Si può con una certa evidenza ritenere sicuro che la Città insista sul territorio dell' antica Saticula, e che ne rappresenti la continuità storica e civile, se tale "continuità" non venga scambiata con il concetto storiografico della "continuità", che è cosa diversa. A sostegno di questa che è più di una ipotesi c' è la tradizione, sia scritta che orale, tramandata nei lunghi secoli della sua storia fino a noi, che ha pur un suo valore di storiografica testimonianza. Va anche detto che nessun' altra città rivendica con altrettanta probabilità la continuità della sua fondazione con la storia di Saticola quanto Sant' Agata de' Goti. Ma, questo a parte, l' equazione Saticola-S. Agata de' Goti si fonda su una concomitanza di fatti, di eventi, di contingenze, di situazioni, sia di carattere storiografico, sia toponomografico, sia archeologico. L' areale dei Saticolani, così come è possibile ricostruirlo dagli scrittori di storia romani e non, giaceva sulla riva sinistra del Volturno, fra le valli e le colline prospicienti il monte Taburno, e si estendeva fino al limite del territorio campano vero e proprio.
Se si stabilisce un confronto tra la ricostruzione dell' areale occupato dai Saticolani sulla base delle fonti degli autori latini (T. Livio, Virgilio), dalle quali risulta che la città sannita aveva i suoi confini a Nord con Capua, a Est con Caudium, a Ovest con i territori campani; la ricostruzione del territorio amministrativo di Sant' Agata de' Goti in epoca borbonica, e la ricostruzione mappale dell' antica Diocesi (980 circa; e a tale proposito va ricordato che per prassi consolidata ereditata dal Diritto pubblico romano la Chiesa tendeva a sovrapporre l' amministrazone religiosa a quella civica), se ne deduce visivamente che il territorio di Sant' Agata de' Goti va a ricoprire pari pari il territorio dell' antica Saticula.

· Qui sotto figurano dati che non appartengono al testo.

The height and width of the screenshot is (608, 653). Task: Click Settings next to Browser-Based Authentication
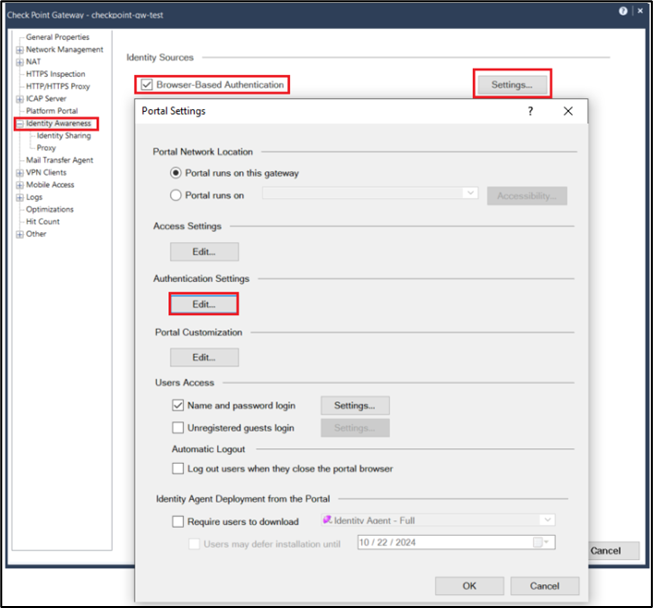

Stabilita una lettura corretta del racconto liviano, sembra che l' agrum Saticulanum corrisponda effettivamente al territorio di Sant' Agata de' Goti. Comunque, dopo la definitiva sconfitta dei Sanniti (293 a.C.) Saticula, o piuttosto il suo territorio se è vero che l' antica città venne rasa al suolo, ospitava una colonia romana, di cui resta testimonianza una lapide (42-39 a.C.), inserita nell' atrio del Duomo di Sant' Agata, dedicata a C. Ottaviano Augusto.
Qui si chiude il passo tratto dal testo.